The patch-clamp technique and measurements of single cell [Ca2+]i have been used to investigate the importance of extracellular Na+ for carbohydrate-induced stimulation of RINm5F insulin-secreting cells. Using patch-clamp whole-cell (current-clamp) recordings the average cellular transmembrane potential was estimated to be -60 +/- 1 mV (n = 83) and the average basal [Ca2+]i 102 +/- 6 nM (n = 37). When challenged with either glucose (2.5-10 mM) or D-glyceraldehyde (10 mM) the cells depolarized, which led to the initiation of Ca2+ spike potentials and a sharp rise in [Ca2+]i. Similar effects were also observed with the sulphonylurea compound tolbutamide (0.01-0.1 mM). Both the generation of the spike potentials and the increase in [Ca2+]i were abolished when Ca2+ was removed from the bathing media.

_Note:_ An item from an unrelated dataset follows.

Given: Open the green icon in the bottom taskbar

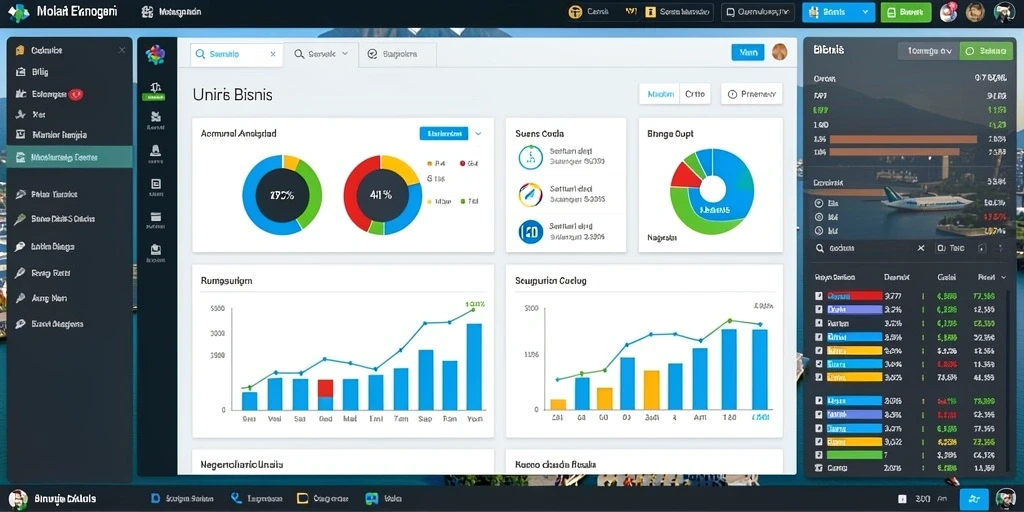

When all external Na+ was replaced with N-methyl-D-glucamine, in the continued presence of either glucose, D-glyceraldehyde or tolbutamide, a membrane repolarization resulted, which terminated Ca2+ spike potentials and attenuated the rise in [Ca2+]i. Tetrodotoxin (TTX) (1-2 microM) was also found to both repolarize the membrane and abolish secretagogue-induced rises in [Ca2+]i.